撚糸のテーパーラインは、市販のものもありますが、私は自作したものしか使ったことがありません。家庭にあるハンドミキサーを使って作っており、作りが甘い部分もあると思うのですが、一般的にもより糸はトラブルが多いと言われています。仕掛けを枝などに引っ掛けた場合、ラインを引っ張ると撚糸の撚りがほどけて不均一なったり、最悪もつれてしまうこともあります。

テンカラ用のテーパーライン

こちらはテーパーをかけるのに太さの違う糸をつなぎ合わせるのではなく、竿側が太く、毛ばり側が細く、単糸を加工したものになります。代表的なものはフライフィッシング用のラインがありますが、最近はテンカラ用のものも市販されています。ですので、撚糸のようなトラブルはなく、非常に使いやすいです。しかし、デメリットもあります。一つは、値段が高いことです。一度買ってしまえば、相当程度使うことができますが、それでもやっぱり手が出しにくいのが正直なところです。もう一つは、長さの調整が難しいことです。何度か川へ通ってみるとわかってくるのですが、この場所ではこれくらいの長さでキャスティングできたらやりやすい、とか、この沢ではもう少し短くしないとトラブルが多いとか、なんとなくそういうことを感じ始めるようになります。多少の長さは自分の立ち位置の調整でなんとかなりますが、テーパーラインの場合、ほしい長さがあったとしても複数そろえるとなると、コストもかかってきます。この点、レベルラインは低コストでありながら、自分好みの長さに調整もできます。






レベルラインでの風対策

私が行っている風対策をご紹介します。

風には逆らわない

レベルラインは細いといえど、風の抵抗を受けずにキャスティングするのは困難だと思っています。これも、技術を磨くことで、できるようにもなるのかもしれませんが、初心者のうちは、あえて風に逆らわずに、風に乗せるようにキャスティングすることをお勧めします。
風で特に問題となるのは、上流側から吹き降ろしてくる風です。下流側から吹いている風なら、通常吊り上がっていくテンカラ釣りですので、楽にキャスティングができます。上流側から吹き降ろしてくる風に遭遇した場合には、下流側から投げるのではなく、一度ポイントから離れて、魚に気付かれないように、ポイントの横側から、あるいは上流側へ回り込んで、風に乗せてキャスティングします
風があるとどうしてもキャスティングが安定しにくくなります。

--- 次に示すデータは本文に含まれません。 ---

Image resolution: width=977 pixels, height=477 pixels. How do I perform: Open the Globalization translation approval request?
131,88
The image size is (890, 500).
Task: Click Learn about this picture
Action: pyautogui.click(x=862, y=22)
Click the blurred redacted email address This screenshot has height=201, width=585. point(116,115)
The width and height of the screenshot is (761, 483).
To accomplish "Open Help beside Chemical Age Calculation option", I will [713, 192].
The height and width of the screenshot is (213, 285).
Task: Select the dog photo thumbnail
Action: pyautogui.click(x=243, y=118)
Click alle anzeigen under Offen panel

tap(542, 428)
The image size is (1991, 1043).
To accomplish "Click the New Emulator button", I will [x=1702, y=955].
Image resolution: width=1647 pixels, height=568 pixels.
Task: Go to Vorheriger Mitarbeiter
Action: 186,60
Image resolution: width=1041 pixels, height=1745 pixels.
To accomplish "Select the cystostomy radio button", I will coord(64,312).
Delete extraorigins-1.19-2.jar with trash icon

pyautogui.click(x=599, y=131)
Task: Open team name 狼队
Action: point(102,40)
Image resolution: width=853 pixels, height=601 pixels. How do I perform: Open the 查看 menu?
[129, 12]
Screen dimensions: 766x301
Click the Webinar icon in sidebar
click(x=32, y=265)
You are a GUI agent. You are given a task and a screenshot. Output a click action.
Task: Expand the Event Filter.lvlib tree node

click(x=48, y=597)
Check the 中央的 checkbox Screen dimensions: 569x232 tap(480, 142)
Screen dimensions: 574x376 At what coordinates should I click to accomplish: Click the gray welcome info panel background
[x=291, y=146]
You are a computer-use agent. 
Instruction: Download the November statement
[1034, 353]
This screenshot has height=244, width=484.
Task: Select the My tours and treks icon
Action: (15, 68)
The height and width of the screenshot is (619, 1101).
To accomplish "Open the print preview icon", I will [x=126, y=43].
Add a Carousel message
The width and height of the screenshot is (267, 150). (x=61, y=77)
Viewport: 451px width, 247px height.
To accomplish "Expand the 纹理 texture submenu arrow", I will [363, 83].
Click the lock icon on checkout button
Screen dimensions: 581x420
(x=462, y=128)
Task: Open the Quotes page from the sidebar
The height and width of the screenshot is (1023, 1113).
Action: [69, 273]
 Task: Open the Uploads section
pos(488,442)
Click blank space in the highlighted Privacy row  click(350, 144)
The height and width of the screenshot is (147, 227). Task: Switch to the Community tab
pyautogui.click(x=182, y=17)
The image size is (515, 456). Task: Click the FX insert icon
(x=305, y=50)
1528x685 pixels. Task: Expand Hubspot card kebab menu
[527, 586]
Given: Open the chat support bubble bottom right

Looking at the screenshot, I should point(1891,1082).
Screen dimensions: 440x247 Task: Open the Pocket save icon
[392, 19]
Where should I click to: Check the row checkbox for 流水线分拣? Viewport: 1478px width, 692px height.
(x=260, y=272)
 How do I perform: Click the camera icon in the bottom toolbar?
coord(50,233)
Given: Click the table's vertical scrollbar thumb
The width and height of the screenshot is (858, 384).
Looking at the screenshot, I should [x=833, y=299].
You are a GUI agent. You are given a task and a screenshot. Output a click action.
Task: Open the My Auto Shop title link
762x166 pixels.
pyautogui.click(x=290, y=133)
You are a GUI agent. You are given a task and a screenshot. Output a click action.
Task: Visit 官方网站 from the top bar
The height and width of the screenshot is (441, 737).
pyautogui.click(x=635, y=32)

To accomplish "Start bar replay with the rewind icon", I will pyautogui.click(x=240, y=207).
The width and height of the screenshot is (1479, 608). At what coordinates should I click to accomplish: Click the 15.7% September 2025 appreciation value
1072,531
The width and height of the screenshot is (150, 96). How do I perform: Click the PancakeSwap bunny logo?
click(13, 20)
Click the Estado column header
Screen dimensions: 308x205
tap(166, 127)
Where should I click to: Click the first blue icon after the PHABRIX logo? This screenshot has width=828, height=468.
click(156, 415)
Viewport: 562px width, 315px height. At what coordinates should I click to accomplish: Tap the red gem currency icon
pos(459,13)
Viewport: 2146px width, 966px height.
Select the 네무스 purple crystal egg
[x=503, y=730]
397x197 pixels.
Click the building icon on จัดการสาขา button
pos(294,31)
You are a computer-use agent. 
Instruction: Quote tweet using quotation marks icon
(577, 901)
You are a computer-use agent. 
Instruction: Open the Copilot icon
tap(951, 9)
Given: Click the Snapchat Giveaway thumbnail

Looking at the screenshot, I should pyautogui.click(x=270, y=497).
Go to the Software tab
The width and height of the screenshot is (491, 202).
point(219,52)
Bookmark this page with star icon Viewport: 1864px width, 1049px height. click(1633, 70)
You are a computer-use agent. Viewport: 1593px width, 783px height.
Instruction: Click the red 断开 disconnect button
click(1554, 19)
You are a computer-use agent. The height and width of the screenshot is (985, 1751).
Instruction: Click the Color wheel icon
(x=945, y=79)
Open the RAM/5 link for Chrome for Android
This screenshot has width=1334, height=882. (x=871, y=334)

ですので、投げて飛ばすことに力を注ぐよりも、脳みそや手の力をできるだけ毛鉤を思ったところに落とすことに割きたいところです。

いさぎよく沢を変える

それでも、風に邪魔されるようなら、風裏にあるような場所へ移動しましょう。どうしても、そこで釣りをしたい場合には、時間帯を変えることで風がおさまっていることもあります。無理をして粘るよりは、テンカラの良さを活かして、軽快に、移動を決意するのも大事なことです。